ヤマトだけチラリと私の方へ目を向けた後、何かを察したように厳しい顔をした。
「そいつがオレの穴埋めか?・・・またぬるい奴が入ったもんだな。おいクロ、お前木ノ葉側の人間だったのか?」
「え?うん、今日はね」
サスケと話していると、全員の視線が私に向けられていることに気が付いた。
「クロ・・・どういうことだってばよ・・・?なんでお前が、サスケといるんだ・・・?」
「どういうこと・・・って、ナルトくん。それは私がサスケのことを言わなかったってことかな?」
「決まってんだろ!!」
「だって、任務じゃないでしょ?」
「・・・は?」
「今回の私にとっての任務に、“サスケ奪還”は含まれていない。それに、聞かれなかったし?」
「お前・・・!」
「私は私のしたいようにする。だから私は大蛇丸のところに行く気もないし、完全にナルトくんたちの味方につくわけでもない」
そう言って笑えば、ナルトとサクラは怒りの籠ったような目で私を見た。
肩をすくめて見せると、横からサスケの鼻で笑ったような声が聞こえた。
これ以上口を開くと完全に敵視されてしまいそうなので、これから先は事の成り行きを見守ることにした。

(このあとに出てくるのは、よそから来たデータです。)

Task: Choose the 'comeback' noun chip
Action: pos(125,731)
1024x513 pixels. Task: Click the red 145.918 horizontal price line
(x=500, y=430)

「オレには別のつながりがある・・・兄との憎しみっていうつながりがな。いくつものつながりは己を惑わせ、最も強い願い、大切な思いを弱くする」
「・・・それなら、なんであの時・・・オレを殺さなかった!?」
「簡単な理由だ。あいつに聞かされたやり方に従って力を手にするのが癪だっただけだ」
(“力を手にする”・・・万華鏡写輪眼は最も親しい友を殺すことで開眼すると言われているから、か。イタチ兄さんも、辛いことを言ったな・・・)
すると、次の瞬間、サスケがナルトの肩に手を置いていた。
「!」
「だから今度は・・・オレの気まぐれでお前は命を落とすんだぜ」
そう言うとサスケは、腰に差している刀をゆっくりと抜いた。